<<<<

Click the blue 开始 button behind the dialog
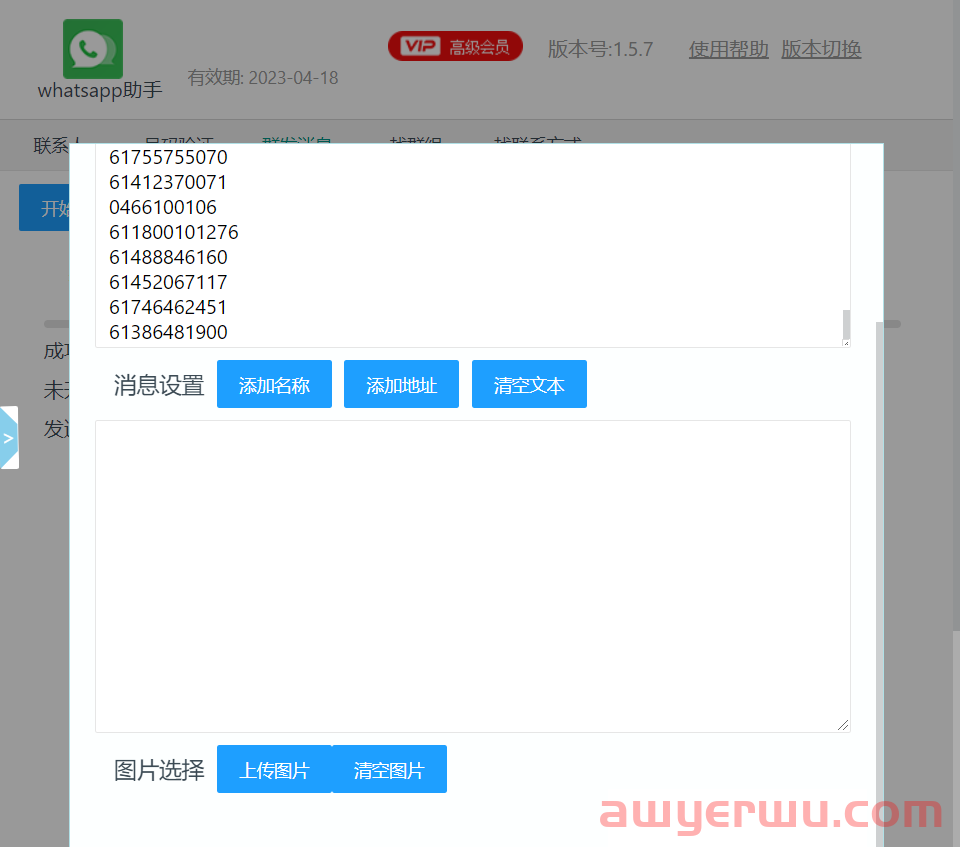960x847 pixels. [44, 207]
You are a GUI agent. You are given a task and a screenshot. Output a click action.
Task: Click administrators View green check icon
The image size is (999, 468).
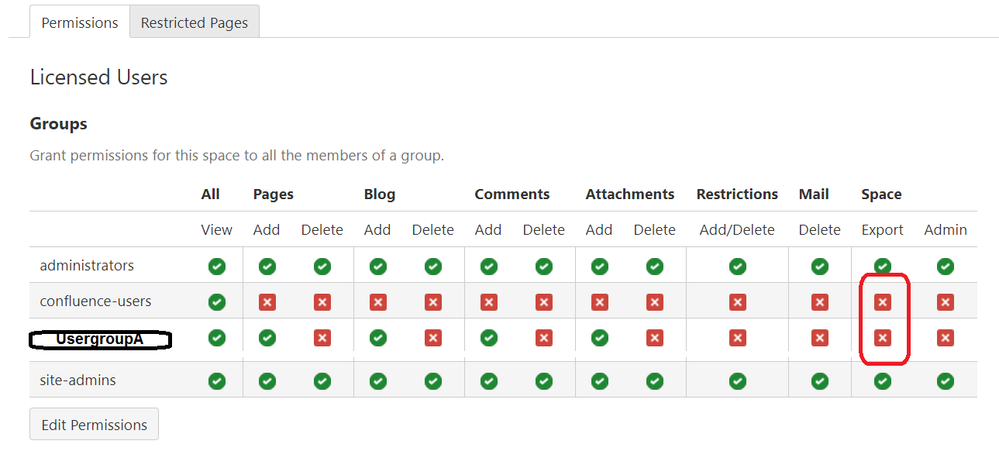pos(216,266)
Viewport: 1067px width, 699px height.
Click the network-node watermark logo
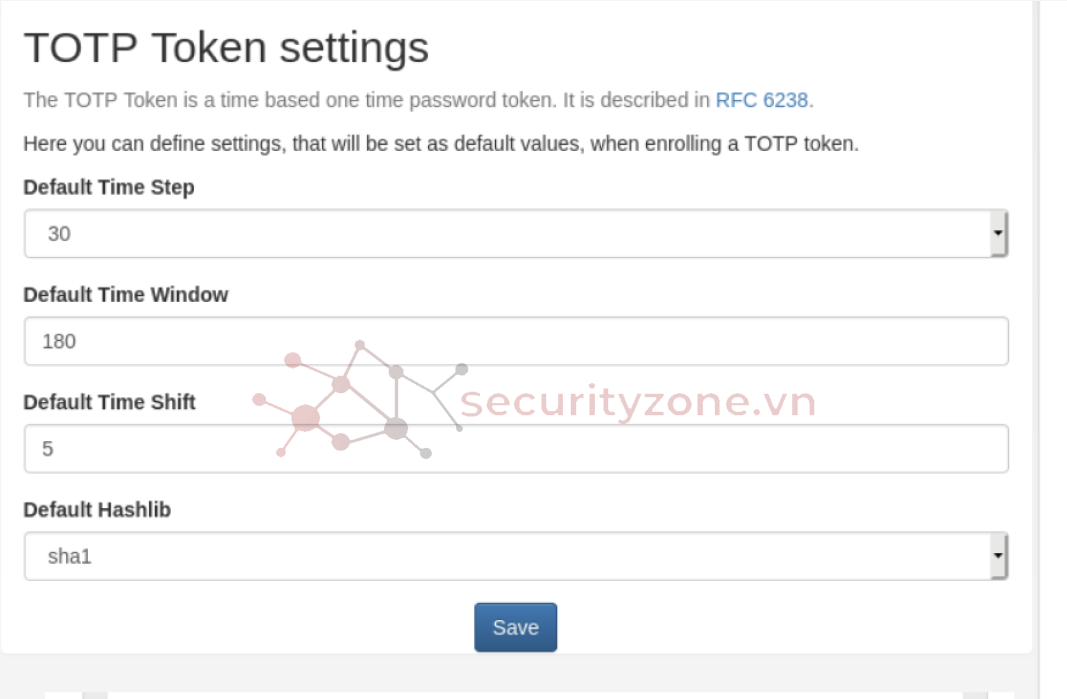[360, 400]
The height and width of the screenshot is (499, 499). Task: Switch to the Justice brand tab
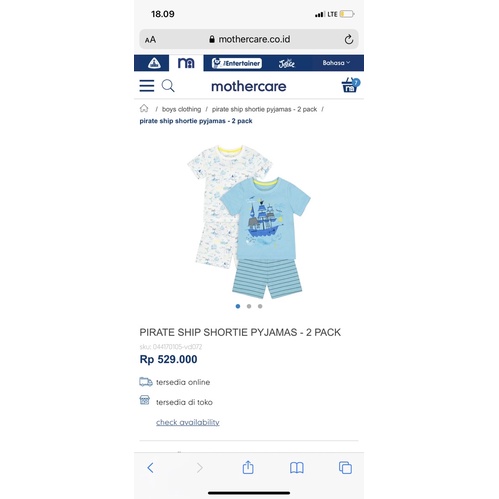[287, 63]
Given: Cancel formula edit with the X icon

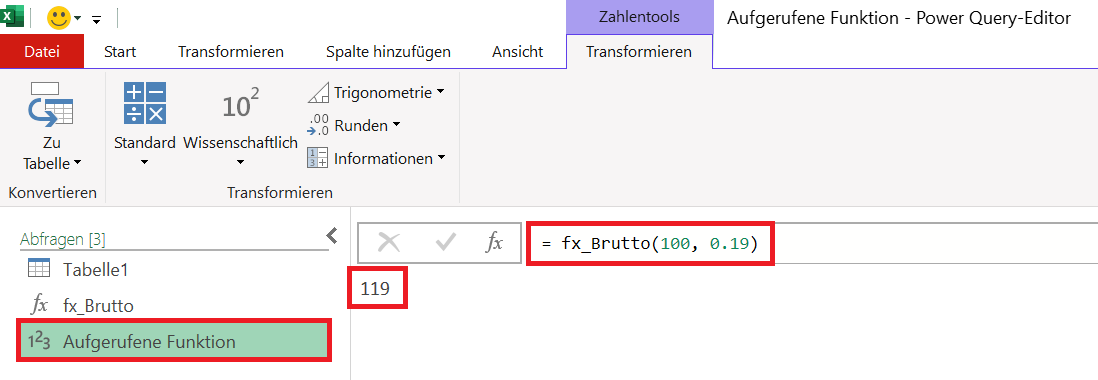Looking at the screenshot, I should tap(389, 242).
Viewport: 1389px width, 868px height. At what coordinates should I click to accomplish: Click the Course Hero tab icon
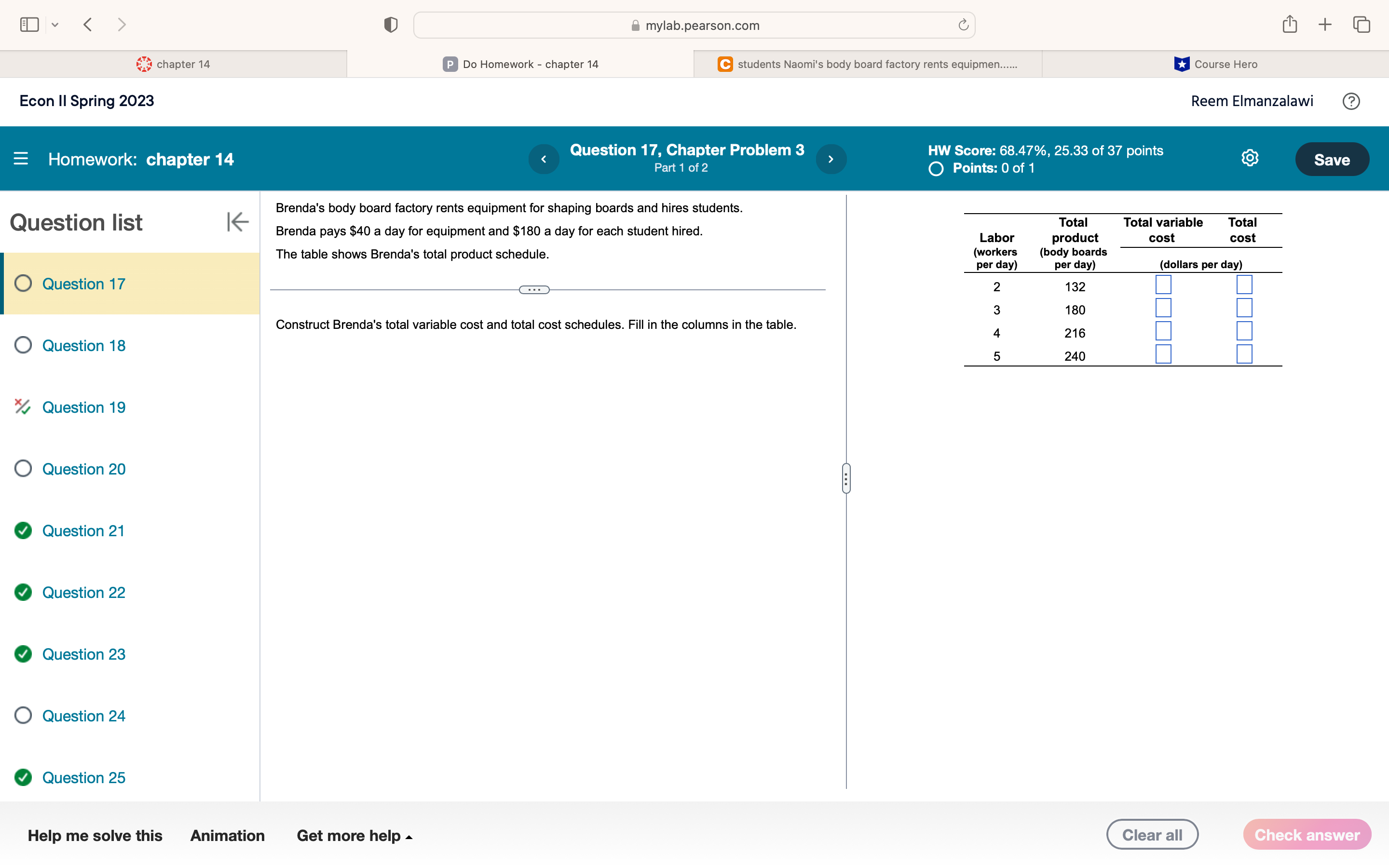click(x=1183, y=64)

>>>>

Return the lines above exactly as they appear, leaving the pictures out of your answer.

Click the blue 开始 button behind the dialog
960x847 pixels. [44, 207]
You are a GUI agent. You are given a task and a screenshot. Output a click action.
Task: Click administrators View green check icon
The image size is (999, 468).
pos(216,266)
Viewport: 1067px width, 699px height.
Click the network-node watermark logo
[360, 400]
The height and width of the screenshot is (499, 499). Task: Switch to the Justice brand tab
[287, 63]
Given: Cancel formula edit with the X icon

Looking at the screenshot, I should tap(389, 242).
Viewport: 1389px width, 868px height. At what coordinates should I click to accomplish: Click the Course Hero tab icon
click(x=1183, y=64)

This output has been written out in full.